砦の闇にもくれんが匂う。隆々とした木組の士部屋は急な勾配の屋根を持ち 絞めつけた新縄が丸見えで美しい。あああ 新縄。土器(かわらけ)。
凶暴な女たちは 殿の供で留守。

 この作品には、2種類の「詩」がある。ひとつは「もくれん」に代表される「詩」。世界の非情さとしての「詩」。
 世界は私たちの(この作品では、敵を倒し、帰って来た武士たちの)思いとは関係なしに存在している。陰惨に帰って来ようが、意気揚々と帰って来ようが、「砦の奥にもくれんが匂う。」という事実にかわりはない。
 世界とは非情なものである----たぶん、これが葉の言語運動の基本的な出発点であると思う。
 世界、世界を構成するものは、人間の思いとは無関係に存在し、自己主張する。そして、その自己主張に耳を傾ける人間は陰惨な武者のなかにもいる。すべての人間が同じことを考えるわけではない。「凶暴な女たちは 殿の供で留守。」という一行が端的にそれを語っている。ひとはそれぞれ自分のしたいことをする。そして、世界はそのすべてを受け入れる。そのとき、どうしても相いれないものが噴出する。戦いから帰って来たときに武者が見る「もくれん」と、殿の供で留守にしているおんなたちが思い出す「もくれん」が同じではない。ふたりにとって「もくれん」は同じではないが、世界にとっては同じ「もくれん」である。
 「もくれん」が非情にも、武者と女たちを分断する。分断して、ただ非情なものとして世界に屹立する。このとき「詩」が立ち現れる。
 これは『詩を読む詩をつかむ』で主に書いたことである。

 もうひとつの「詩」。
 自在な精神による緊張と緩和。その印象はかわらない。それは、どこから生まれたのか。強靱な散文精神である。あるいは超スピードの散文精神である。
 散文は、ある出発点からことばを積み上げていく。
 葉のことばの運動では、その積み上げが乱れる。もっと正確にいえば、先に存在し、踏まえるべきことばの運動(散文)を、次のことばの運動(散文)が追い抜き、追い抜きざまに、先行することばを叩ききる。同時に、反撃にあい、返り血を浴び、追い抜いたはずのことば(散文)も叩ききられる。その結果、「断片」が噴出する。
 たとえば「新縄」。たとえば「土器」。「絞めつけた新縄が丸見えで美しい。」のあとに、もっと別な「新縄」の描写がありえたはずである。しかし、それは書かれない。「あああ 新縄。」そして、その断絶を抱えたまま「土器」ということばがつづく。「土器」はどこに存在するのか。どのような形をしているのか。そうしたことは一言も説明されない。散文であることを放棄している。放棄させられている。ここに、「詩」がある。

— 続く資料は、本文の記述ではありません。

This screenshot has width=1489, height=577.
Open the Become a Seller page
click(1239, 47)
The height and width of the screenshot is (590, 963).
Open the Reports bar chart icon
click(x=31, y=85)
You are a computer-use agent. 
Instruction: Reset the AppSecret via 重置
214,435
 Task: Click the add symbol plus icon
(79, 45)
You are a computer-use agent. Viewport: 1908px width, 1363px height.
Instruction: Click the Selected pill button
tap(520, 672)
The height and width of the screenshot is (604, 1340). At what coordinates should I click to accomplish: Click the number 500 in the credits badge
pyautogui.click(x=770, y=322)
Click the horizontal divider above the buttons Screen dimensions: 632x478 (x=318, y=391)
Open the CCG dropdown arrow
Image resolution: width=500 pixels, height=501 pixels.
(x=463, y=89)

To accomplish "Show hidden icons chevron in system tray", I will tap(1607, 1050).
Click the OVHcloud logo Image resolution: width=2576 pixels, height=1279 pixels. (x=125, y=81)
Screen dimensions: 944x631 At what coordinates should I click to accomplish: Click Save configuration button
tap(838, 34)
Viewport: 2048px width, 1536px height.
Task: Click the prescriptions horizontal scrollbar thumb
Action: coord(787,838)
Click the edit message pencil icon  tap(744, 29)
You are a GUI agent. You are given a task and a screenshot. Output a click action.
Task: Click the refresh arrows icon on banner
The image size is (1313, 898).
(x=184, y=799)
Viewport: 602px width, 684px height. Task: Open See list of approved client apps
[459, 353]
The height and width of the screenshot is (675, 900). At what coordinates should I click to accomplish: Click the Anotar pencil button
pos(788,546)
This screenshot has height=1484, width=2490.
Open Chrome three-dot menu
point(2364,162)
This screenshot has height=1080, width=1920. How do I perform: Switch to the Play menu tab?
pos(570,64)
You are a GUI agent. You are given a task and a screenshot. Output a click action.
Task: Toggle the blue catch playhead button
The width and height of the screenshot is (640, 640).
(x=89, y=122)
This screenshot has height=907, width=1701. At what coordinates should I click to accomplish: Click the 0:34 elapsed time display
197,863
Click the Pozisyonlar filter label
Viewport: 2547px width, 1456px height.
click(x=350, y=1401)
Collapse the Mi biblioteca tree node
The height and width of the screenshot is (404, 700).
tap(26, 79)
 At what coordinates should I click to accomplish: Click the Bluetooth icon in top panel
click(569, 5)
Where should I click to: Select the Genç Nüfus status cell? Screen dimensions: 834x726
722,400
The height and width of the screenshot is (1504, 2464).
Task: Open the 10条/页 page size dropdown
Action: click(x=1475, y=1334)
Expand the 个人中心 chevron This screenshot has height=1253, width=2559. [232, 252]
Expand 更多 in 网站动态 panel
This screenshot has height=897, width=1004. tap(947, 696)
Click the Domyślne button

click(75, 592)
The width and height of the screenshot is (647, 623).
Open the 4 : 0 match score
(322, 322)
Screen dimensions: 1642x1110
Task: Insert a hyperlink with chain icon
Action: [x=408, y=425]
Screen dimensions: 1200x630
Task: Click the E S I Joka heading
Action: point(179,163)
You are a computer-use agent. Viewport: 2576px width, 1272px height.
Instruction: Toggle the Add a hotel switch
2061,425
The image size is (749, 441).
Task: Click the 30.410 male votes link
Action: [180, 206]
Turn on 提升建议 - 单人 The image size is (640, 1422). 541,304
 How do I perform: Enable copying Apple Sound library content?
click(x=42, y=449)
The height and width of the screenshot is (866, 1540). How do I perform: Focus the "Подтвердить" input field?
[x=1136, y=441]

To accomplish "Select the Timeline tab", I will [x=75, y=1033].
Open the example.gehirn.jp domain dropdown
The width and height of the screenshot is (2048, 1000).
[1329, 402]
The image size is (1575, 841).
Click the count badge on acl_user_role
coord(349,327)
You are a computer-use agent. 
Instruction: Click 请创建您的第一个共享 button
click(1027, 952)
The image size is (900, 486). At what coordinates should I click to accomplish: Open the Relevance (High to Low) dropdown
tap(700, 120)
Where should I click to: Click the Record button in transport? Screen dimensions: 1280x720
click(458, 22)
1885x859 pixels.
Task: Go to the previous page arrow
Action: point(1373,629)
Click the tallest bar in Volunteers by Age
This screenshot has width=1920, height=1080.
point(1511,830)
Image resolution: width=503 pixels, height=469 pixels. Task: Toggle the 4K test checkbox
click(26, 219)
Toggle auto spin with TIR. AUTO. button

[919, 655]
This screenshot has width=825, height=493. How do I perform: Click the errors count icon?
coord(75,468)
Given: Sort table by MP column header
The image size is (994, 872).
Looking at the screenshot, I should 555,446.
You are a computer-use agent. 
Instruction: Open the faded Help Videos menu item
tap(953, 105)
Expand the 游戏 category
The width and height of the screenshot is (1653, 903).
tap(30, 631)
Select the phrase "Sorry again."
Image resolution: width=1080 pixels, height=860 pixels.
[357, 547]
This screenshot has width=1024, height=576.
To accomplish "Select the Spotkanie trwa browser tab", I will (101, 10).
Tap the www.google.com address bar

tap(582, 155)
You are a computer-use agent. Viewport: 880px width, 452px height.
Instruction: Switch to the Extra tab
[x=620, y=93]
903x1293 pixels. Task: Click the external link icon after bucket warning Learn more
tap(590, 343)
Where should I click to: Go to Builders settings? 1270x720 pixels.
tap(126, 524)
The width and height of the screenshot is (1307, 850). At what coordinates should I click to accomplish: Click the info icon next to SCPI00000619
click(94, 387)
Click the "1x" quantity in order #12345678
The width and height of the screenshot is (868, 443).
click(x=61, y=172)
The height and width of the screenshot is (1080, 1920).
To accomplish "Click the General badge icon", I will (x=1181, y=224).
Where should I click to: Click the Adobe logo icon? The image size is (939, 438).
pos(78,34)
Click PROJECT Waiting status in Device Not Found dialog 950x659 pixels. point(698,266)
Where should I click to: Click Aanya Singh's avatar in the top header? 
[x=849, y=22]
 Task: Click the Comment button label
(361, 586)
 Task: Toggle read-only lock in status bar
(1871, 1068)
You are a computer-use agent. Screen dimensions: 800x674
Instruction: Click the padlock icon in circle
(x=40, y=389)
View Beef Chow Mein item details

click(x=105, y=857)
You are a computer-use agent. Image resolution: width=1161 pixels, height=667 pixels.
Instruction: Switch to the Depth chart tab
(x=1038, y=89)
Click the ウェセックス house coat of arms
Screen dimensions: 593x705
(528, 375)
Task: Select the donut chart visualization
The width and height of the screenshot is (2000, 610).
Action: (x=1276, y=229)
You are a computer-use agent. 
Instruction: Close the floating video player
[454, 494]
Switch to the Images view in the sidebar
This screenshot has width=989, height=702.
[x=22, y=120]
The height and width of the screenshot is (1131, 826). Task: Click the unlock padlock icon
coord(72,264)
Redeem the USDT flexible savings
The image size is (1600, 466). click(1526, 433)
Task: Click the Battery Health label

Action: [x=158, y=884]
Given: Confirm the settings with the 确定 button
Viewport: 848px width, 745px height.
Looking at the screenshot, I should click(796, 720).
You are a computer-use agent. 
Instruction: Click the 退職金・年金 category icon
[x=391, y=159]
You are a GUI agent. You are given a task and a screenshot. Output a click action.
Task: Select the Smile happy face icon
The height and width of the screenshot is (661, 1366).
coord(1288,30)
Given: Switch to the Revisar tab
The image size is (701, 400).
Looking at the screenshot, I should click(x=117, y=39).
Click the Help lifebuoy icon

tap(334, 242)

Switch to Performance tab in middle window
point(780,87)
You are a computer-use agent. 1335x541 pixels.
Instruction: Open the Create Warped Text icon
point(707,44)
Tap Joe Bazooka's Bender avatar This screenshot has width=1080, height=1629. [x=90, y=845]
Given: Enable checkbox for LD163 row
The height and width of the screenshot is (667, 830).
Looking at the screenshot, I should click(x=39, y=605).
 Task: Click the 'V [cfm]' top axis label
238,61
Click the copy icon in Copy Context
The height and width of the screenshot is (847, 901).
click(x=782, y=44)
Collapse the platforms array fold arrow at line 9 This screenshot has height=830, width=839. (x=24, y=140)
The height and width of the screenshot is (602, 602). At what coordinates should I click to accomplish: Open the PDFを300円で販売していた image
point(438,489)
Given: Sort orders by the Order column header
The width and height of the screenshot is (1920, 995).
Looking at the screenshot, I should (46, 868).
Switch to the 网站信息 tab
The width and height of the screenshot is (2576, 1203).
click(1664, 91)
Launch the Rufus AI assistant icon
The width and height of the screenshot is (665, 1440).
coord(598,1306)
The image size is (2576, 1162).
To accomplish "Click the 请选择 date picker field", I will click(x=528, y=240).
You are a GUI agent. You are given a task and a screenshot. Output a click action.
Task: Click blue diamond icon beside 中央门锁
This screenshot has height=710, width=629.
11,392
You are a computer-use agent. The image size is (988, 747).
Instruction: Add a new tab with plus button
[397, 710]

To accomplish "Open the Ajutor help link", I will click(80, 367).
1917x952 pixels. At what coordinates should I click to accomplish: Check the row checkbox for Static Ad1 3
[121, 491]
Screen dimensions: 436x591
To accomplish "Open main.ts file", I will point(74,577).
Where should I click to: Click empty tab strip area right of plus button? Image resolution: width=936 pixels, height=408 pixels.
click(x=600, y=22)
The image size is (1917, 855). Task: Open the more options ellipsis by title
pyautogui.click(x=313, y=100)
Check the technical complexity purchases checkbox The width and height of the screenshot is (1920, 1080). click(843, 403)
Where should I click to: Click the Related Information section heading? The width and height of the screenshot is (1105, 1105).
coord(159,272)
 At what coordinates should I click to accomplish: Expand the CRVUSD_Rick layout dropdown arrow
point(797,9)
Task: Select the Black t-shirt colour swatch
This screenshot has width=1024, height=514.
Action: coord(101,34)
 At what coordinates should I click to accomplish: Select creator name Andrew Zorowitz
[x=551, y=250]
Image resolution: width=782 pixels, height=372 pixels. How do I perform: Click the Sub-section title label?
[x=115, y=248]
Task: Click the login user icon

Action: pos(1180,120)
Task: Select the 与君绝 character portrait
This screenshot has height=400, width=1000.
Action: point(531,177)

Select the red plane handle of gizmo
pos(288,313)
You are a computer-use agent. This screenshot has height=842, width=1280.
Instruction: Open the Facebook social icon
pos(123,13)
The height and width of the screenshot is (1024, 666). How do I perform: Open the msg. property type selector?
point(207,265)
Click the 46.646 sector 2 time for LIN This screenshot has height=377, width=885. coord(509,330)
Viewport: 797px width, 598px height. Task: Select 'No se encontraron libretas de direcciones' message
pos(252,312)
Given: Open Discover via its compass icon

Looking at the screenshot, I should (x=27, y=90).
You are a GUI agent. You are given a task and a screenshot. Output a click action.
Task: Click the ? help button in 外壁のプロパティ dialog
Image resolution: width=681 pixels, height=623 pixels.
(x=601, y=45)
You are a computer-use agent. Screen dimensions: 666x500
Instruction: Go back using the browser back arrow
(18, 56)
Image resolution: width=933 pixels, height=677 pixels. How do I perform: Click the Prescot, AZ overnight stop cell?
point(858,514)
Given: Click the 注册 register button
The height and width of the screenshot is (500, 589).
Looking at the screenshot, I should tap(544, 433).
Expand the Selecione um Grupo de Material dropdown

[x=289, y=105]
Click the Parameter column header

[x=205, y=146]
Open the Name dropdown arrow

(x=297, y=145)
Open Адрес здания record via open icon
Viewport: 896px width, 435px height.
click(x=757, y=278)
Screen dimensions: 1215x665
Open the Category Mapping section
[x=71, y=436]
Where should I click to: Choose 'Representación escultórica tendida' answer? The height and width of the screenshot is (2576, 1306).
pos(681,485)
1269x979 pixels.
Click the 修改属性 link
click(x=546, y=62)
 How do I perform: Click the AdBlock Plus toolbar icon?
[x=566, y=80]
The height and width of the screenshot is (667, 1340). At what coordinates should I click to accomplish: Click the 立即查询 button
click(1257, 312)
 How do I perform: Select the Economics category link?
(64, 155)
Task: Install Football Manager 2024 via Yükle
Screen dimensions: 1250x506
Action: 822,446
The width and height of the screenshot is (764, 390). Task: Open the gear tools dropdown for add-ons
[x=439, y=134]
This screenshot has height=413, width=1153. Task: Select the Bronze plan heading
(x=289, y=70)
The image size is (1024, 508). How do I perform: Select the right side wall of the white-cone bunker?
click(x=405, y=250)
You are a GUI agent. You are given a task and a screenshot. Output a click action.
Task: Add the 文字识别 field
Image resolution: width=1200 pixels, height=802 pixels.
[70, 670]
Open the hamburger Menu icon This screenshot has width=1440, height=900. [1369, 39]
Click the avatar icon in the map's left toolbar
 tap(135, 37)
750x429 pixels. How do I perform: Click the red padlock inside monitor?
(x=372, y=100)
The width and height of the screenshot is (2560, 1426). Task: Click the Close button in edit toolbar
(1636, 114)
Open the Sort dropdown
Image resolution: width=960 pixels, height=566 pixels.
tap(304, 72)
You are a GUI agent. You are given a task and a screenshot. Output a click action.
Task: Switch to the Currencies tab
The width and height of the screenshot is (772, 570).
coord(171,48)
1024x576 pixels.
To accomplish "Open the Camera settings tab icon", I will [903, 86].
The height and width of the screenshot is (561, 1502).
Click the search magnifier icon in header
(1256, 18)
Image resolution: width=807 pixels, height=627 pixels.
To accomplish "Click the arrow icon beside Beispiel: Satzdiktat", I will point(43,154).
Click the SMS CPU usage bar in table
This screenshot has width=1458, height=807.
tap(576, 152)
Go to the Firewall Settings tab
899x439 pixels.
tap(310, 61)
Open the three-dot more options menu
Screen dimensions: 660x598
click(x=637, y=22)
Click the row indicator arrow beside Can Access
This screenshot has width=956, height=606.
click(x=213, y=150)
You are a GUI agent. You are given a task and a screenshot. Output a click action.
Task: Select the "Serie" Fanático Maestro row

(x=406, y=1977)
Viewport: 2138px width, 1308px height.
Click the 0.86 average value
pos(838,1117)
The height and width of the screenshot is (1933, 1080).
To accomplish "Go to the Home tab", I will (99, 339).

 「新縄」「土器」を「もくれん」と同じように世界の非情さの印と受け取ることはもちろんできるし、実際に世界の非情さをあらわしてるのだが、そのあらわれ方が違う。「新縄」は「あああ」と感嘆され、「土器」には、その簡単も省略されている。



 葉紀甫は入沢康夫と同時に語られることが多い。
 私の印象では、葉と入沢の散文には大きな違いがあると思う。
 その違いは、先に書いたことと重複するが、葉の散文が、常に先行する散文を追い抜いてゆき、そしてその追い抜きざまに世界の非情な断片を輝かせるのに対して、入沢の散文はそうではない。あくまで先行する散文を踏まえ、ふまえることによって少しずつ世界とずれてゆく。その「ずれ」のなかに「詩」を輝かせる。それは綿密な精神の持続である。緊張の持続である。
 葉はそうした持続よりも、分断と解放を好む。
 
 入沢の美が持続なの美なら、葉の美は分断の美、非情の美である。